Alific – Echoes From The Soul

Rootfire Records

Rootfire Records

Echoes From The Soul is what happens when a monster bass player/studio wizard has an empty sonic canvas to work with – and basically no one to answer to but himself. Alific is Brendan Dane and Brendan Dane is Alific: songwriter, engineer, producer, arranger, and player of the majority of the instruments you hear on Echoes From The Soul. Sometimes one-man projects can end up being showcases for the artist’s talent, but feel sterile as hell – not so with Alific. The key is Dane’s powerful rhythmic sense, which lies at the heart of each of Echoes From the Soul’s 14 cuts. What he risks losing by not having the organic vibe of a full band pumping it out in the studio is totally flattened and buried by his ability to produce a killer core pulse and then apply layers that complement rather than smother.

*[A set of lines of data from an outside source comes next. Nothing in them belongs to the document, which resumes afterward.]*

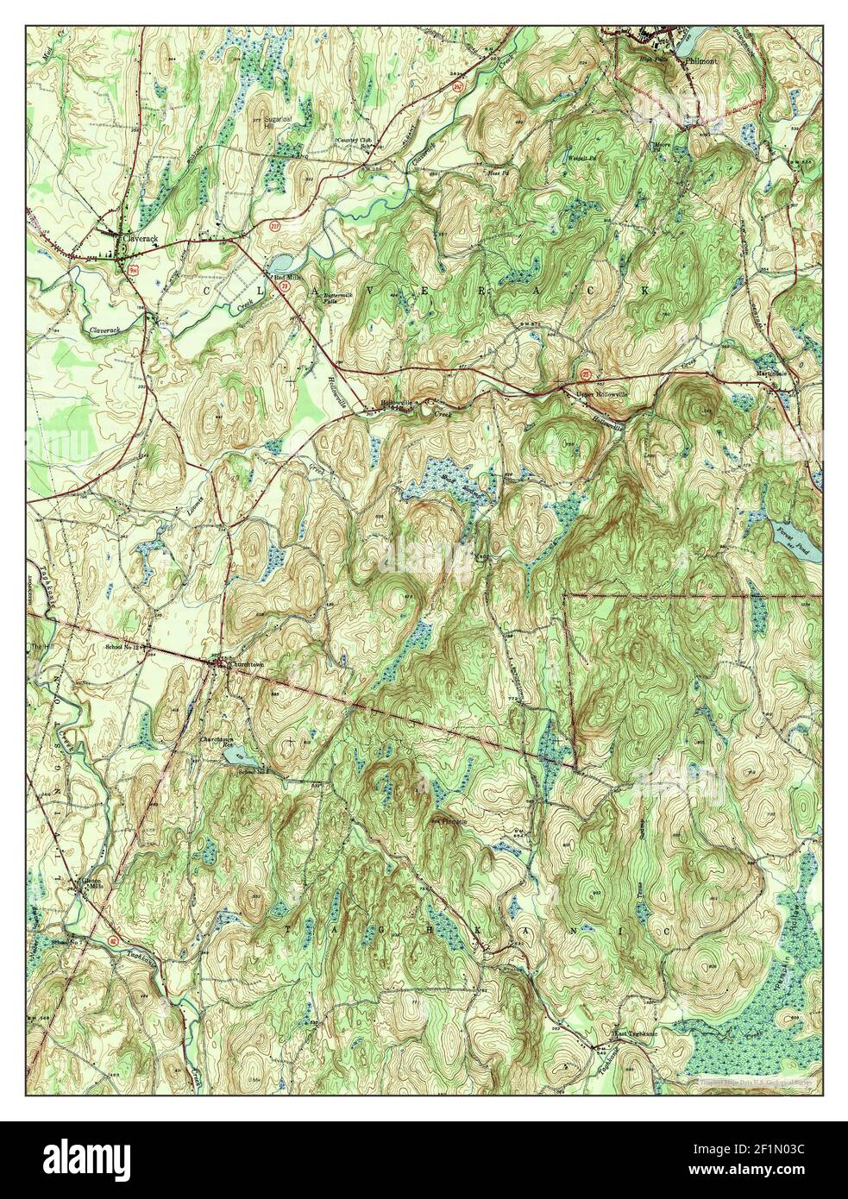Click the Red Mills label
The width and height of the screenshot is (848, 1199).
click(x=285, y=278)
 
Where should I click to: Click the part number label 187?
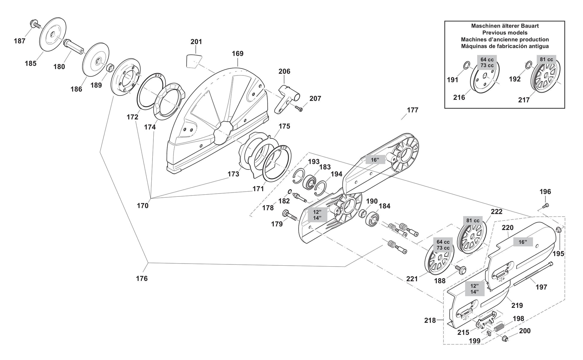pos(19,41)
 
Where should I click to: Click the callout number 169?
pos(238,54)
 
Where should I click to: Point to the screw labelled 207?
pos(298,108)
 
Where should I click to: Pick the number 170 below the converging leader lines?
pos(143,206)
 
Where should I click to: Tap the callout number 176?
pos(142,279)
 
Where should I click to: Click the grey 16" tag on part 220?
pos(523,242)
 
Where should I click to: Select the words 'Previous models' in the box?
pos(505,33)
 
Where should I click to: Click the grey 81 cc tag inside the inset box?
pos(546,59)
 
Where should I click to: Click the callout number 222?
pos(496,211)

Take the title song, which rumbles to life with one of Dane’s wompfunk bass lines before the drums of Dubsmith (that would be Todd Smith, a constant rhythm presence throughout the album) and a cool little horn section punches their way in. The main voice early on is the breathy flute of guest Mateo Monk, dubbed to shapeshifter perfection; the blast of the sax at the 2:50 mark is the wildest tar pit roar you’re going to hear without climbing into a time machine; and when the track decides it’s time to go, it dances into the mists and vaporizes in the coolest of ways. Plenty to dig into – and never too much: that’s Alific’s style and it makes for a solid listen.

Hang on as “Madness” morphs from deep-beat clubbiness to a flat-out midnight run with the windows down, feeling something like a jammed-out “L.A. Woman” as Frank Mitchell Jr.’s sax takes the wheel. When Lenny Kurlou mans the mic for “My Destiny”, the mood takes a swing into the poppier side of things, while “Fat Drops” and “Lucid Eyes” are what good smoke sounds like.